◆ Data under study:
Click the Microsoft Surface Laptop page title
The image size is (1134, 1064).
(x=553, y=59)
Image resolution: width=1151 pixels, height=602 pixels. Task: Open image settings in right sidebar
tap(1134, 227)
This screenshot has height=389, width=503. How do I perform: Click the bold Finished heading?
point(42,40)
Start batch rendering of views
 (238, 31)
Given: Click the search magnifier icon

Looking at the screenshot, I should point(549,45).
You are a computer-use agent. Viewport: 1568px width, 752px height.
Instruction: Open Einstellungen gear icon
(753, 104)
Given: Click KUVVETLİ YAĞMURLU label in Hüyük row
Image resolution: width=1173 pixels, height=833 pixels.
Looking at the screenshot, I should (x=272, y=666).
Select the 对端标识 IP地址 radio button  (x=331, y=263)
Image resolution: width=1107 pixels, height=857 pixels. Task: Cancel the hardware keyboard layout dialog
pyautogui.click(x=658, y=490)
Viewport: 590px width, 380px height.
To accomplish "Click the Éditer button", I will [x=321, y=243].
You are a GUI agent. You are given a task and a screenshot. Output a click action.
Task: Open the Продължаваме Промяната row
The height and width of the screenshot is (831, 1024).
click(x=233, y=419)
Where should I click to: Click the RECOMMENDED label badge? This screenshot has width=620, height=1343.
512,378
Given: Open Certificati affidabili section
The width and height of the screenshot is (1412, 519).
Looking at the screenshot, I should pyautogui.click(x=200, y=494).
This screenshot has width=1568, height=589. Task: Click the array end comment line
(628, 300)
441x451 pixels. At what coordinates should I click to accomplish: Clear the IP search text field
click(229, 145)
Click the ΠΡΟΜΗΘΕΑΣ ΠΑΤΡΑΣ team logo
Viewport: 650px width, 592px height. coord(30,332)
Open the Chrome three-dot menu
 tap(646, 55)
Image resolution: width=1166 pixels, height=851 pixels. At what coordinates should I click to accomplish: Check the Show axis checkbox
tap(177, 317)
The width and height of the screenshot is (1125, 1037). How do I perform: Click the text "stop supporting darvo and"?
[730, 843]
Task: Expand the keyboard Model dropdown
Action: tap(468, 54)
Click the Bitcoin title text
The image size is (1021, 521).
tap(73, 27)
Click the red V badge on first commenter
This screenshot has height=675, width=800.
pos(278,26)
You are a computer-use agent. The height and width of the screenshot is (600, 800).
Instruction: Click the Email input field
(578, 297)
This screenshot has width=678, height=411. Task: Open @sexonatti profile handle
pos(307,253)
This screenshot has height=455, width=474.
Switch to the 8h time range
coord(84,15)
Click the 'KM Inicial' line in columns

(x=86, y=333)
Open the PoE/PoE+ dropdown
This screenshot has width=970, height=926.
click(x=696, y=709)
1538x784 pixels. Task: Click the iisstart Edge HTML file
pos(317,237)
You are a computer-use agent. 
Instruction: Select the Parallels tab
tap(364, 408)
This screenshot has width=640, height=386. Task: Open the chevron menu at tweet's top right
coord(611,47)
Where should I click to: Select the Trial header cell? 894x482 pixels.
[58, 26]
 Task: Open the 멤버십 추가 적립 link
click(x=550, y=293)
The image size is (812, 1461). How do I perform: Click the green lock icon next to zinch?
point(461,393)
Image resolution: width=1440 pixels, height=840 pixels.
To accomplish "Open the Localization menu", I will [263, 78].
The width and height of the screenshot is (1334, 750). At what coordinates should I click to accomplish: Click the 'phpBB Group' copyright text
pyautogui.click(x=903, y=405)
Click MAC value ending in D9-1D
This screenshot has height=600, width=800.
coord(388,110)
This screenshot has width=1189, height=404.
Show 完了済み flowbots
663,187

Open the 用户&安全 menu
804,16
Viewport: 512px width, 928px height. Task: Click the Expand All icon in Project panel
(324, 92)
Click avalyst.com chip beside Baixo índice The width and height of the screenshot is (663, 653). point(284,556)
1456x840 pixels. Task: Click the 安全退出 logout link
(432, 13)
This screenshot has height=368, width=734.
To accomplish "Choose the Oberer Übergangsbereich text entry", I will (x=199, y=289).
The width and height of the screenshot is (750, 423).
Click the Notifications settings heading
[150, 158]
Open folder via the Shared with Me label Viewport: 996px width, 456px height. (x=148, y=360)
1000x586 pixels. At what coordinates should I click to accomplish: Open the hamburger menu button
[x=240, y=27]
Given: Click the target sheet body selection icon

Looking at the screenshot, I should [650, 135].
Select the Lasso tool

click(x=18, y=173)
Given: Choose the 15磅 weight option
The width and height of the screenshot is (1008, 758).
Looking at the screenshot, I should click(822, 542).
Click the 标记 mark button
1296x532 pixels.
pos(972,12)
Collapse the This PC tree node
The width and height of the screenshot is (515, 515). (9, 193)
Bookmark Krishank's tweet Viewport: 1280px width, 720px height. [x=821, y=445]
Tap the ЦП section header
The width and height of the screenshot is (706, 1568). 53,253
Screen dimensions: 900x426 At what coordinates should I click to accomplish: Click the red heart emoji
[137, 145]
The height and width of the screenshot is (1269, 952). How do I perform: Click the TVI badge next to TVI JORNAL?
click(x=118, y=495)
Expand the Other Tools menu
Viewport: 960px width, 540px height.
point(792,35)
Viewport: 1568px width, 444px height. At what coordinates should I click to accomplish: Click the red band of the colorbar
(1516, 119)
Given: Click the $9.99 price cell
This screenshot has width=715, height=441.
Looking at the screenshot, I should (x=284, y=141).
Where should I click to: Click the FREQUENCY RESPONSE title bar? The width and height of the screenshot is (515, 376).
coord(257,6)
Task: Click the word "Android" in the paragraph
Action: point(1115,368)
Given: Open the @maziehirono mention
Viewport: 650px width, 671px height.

◆ Your instructions: Each entry needs to be copied out exactly as written.

◆ The completed task:
Click the Microsoft Surface Laptop page title
The image size is (1134, 1064).
(x=553, y=59)
Image resolution: width=1151 pixels, height=602 pixels. Task: Open image settings in right sidebar
tap(1134, 227)
This screenshot has height=389, width=503. How do I perform: Click the bold Finished heading?
point(42,40)
Start batch rendering of views
 (238, 31)
Given: Click the search magnifier icon

Looking at the screenshot, I should point(549,45).
You are a computer-use agent. Viewport: 1568px width, 752px height.
Instruction: Open Einstellungen gear icon
(753, 104)
Given: Click KUVVETLİ YAĞMURLU label in Hüyük row
Image resolution: width=1173 pixels, height=833 pixels.
Looking at the screenshot, I should (x=272, y=666).
Select the 对端标识 IP地址 radio button  (x=331, y=263)
Image resolution: width=1107 pixels, height=857 pixels. Task: Cancel the hardware keyboard layout dialog
pyautogui.click(x=658, y=490)
Viewport: 590px width, 380px height.
To accomplish "Click the Éditer button", I will [x=321, y=243].
You are a GUI agent. You are given a task and a screenshot. Output a click action.
Task: Open the Продължаваме Промяната row
The height and width of the screenshot is (831, 1024).
click(x=233, y=419)
Where should I click to: Click the RECOMMENDED label badge? This screenshot has width=620, height=1343.
512,378
Given: Open Certificati affidabili section
The width and height of the screenshot is (1412, 519).
Looking at the screenshot, I should pyautogui.click(x=200, y=494).
This screenshot has width=1568, height=589. Task: Click the array end comment line
(628, 300)
441x451 pixels. At what coordinates should I click to accomplish: Clear the IP search text field
click(229, 145)
Click the ΠΡΟΜΗΘΕΑΣ ΠΑΤΡΑΣ team logo
Viewport: 650px width, 592px height. coord(30,332)
Open the Chrome three-dot menu
 tap(646, 55)
Image resolution: width=1166 pixels, height=851 pixels. At what coordinates should I click to accomplish: Check the Show axis checkbox
tap(177, 317)
The width and height of the screenshot is (1125, 1037). How do I perform: Click the text "stop supporting darvo and"?
[730, 843]
Task: Expand the keyboard Model dropdown
Action: tap(468, 54)
Click the Bitcoin title text
The image size is (1021, 521).
tap(73, 27)
Click the red V badge on first commenter
This screenshot has height=675, width=800.
pos(278,26)
You are a computer-use agent. The height and width of the screenshot is (600, 800).
Instruction: Click the Email input field
(578, 297)
This screenshot has width=678, height=411. Task: Open @sexonatti profile handle
pos(307,253)
This screenshot has height=455, width=474.
Switch to the 8h time range
coord(84,15)
Click the 'KM Inicial' line in columns

(x=86, y=333)
Open the PoE/PoE+ dropdown
This screenshot has width=970, height=926.
click(x=696, y=709)
1538x784 pixels. Task: Click the iisstart Edge HTML file
pos(317,237)
You are a computer-use agent. 
Instruction: Select the Parallels tab
tap(364, 408)
This screenshot has width=640, height=386. Task: Open the chevron menu at tweet's top right
coord(611,47)
Where should I click to: Select the Trial header cell? 894x482 pixels.
[58, 26]
 Task: Open the 멤버십 추가 적립 link
click(x=550, y=293)
The image size is (812, 1461). How do I perform: Click the green lock icon next to zinch?
point(461,393)
Image resolution: width=1440 pixels, height=840 pixels.
To accomplish "Open the Localization menu", I will [263, 78].
The width and height of the screenshot is (1334, 750). At what coordinates should I click to accomplish: Click the 'phpBB Group' copyright text
pyautogui.click(x=903, y=405)
Click MAC value ending in D9-1D
This screenshot has height=600, width=800.
coord(388,110)
This screenshot has width=1189, height=404.
Show 完了済み flowbots
663,187

Open the 用户&安全 menu
804,16
Viewport: 512px width, 928px height. Task: Click the Expand All icon in Project panel
(324, 92)
Click avalyst.com chip beside Baixo índice The width and height of the screenshot is (663, 653). point(284,556)
1456x840 pixels. Task: Click the 安全退出 logout link
(432, 13)
This screenshot has height=368, width=734.
To accomplish "Choose the Oberer Übergangsbereich text entry", I will (x=199, y=289).
The width and height of the screenshot is (750, 423).
Click the Notifications settings heading
[150, 158]
Open folder via the Shared with Me label Viewport: 996px width, 456px height. (x=148, y=360)
1000x586 pixels. At what coordinates should I click to accomplish: Open the hamburger menu button
[x=240, y=27]
Given: Click the target sheet body selection icon

Looking at the screenshot, I should [650, 135].
Select the Lasso tool

click(x=18, y=173)
Given: Choose the 15磅 weight option
The width and height of the screenshot is (1008, 758).
Looking at the screenshot, I should click(822, 542).
Click the 标记 mark button
1296x532 pixels.
pos(972,12)
Collapse the This PC tree node
The width and height of the screenshot is (515, 515). (9, 193)
Bookmark Krishank's tweet Viewport: 1280px width, 720px height. [x=821, y=445]
Tap the ЦП section header
The width and height of the screenshot is (706, 1568). 53,253
Screen dimensions: 900x426 At what coordinates should I click to accomplish: Click the red heart emoji
[137, 145]
The height and width of the screenshot is (1269, 952). How do I perform: Click the TVI badge next to TVI JORNAL?
click(x=118, y=495)
Expand the Other Tools menu
Viewport: 960px width, 540px height.
point(792,35)
Viewport: 1568px width, 444px height. At what coordinates should I click to accomplish: Click the red band of the colorbar
(1516, 119)
Given: Click the $9.99 price cell
This screenshot has width=715, height=441.
Looking at the screenshot, I should (x=284, y=141).
Where should I click to: Click the FREQUENCY RESPONSE title bar? The width and height of the screenshot is (515, 376).
coord(257,6)
Task: Click the word "Android" in the paragraph
Action: point(1115,368)
Given: Open the @maziehirono mention
Viewport: 650px width, 671px height.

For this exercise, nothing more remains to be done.